White House weighs cracking down on secret ransomware payments, pursuing hackers

Going on offense against attackers and penetrating the secrecy surrounding attacks are two ways the Biden administration is pondering to tackle ransomware, a top White House official said on Tuesday.

Anne Neuberger, the deputy national security adviser, said that that a joint FBI, U.S. Cyber Command and private sector effort to cripple the Trickbot botnet, a hacking tool that U.S. officials had feared would disrupt 2020 election season, should be the kind of operation used to tackle ransomware gangs in the future.

“Certainly that serves as a model to say where we identify actors and infrastructure that are used … to conduct ransomware attacks, we want to ensure that we make it a lot harder for those actors to operate,” Neuberger said at an event hosted by the Silverado Policy Accelerator, a nonprofit think tank.

In advance of the 2020 election, Cyber Command and Microsoft led missions to weaken Trickbot, an infected network of computers. Out of fear that hackers could deploy Trickbot to launch ransomware attacks to inhibit election-supporting IT systems, Microsoft obtained a court order to take over command-and-control servers, while Cyber Command conducted a disruption operation, about which fewer details are publicly available.

But before law enforcement can go fully target ransomware gangs, the U.S. government needs more “visibility” into their activity, Neuberger said. That includes considering whether to prohibit companies from keeping ransomware payments secret.

“That is a key issue we’re looking at right now,” Neuberger said. “We don’t have adequate insight into the breadth of ransomware that’s occurring because of that issue.”

Neuberger made her remarks as the Biden administration has undertaken a number of initiatives to crack down on ransomware, following the high-profile attacks on Colonial Pipeline and meat supplier JBS. Among them is conducting a ransomware review that includes a focus on disrupting attackers, building an international coalition, studying the U.S. government’s policies and expanding analysis of cryptocurrency given attackers’ use of it to receive payments. 

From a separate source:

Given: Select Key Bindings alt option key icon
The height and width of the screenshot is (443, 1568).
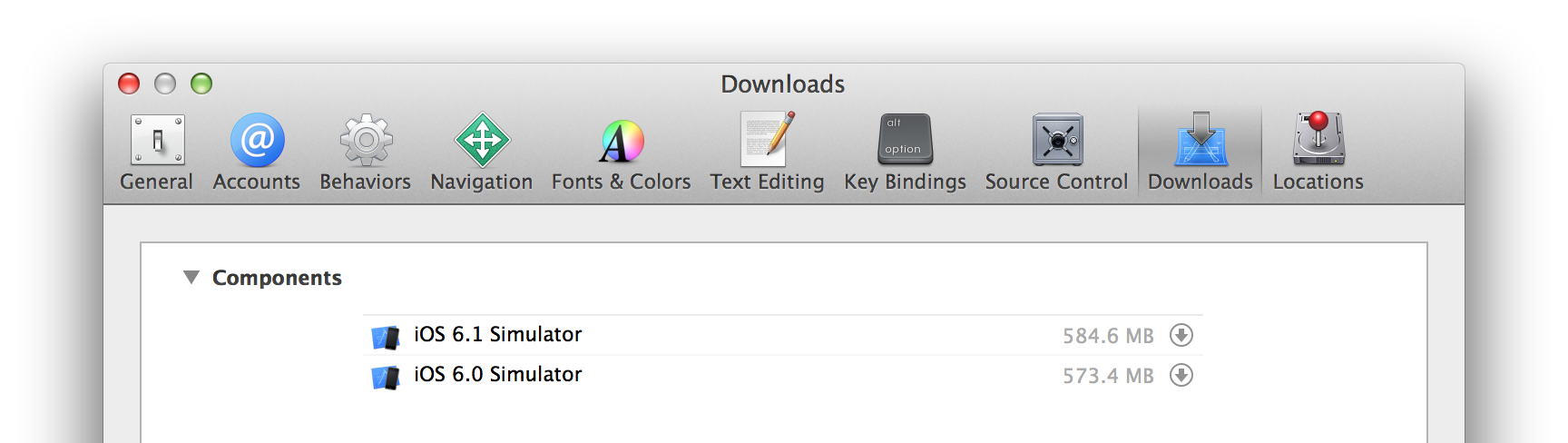Looking at the screenshot, I should point(905,139).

The administration is wary of banning ransomware payments entirely, something Neuberger called a “difficult policy position” that could harm companies who feel they have to pay up to decrypt their networks, even if the U.S. government discourages such payments.

It’s “one of the toughest among them, and has to really be approached with a lot of careful thought, thinking second- and third-order effects,” Neuberger said.

Addressing another subject, Neuberger said the administration would be attributing who was behind the Microsoft Exchange Server hack and taking action against the perpetrators “in the coming weeks.” National Security Adviser Jake Sullivan said in March that the administration would do so “in the near future.”

Microsoft had previously blamed a group of suspected Chinese hackers it dubbed Hafnium.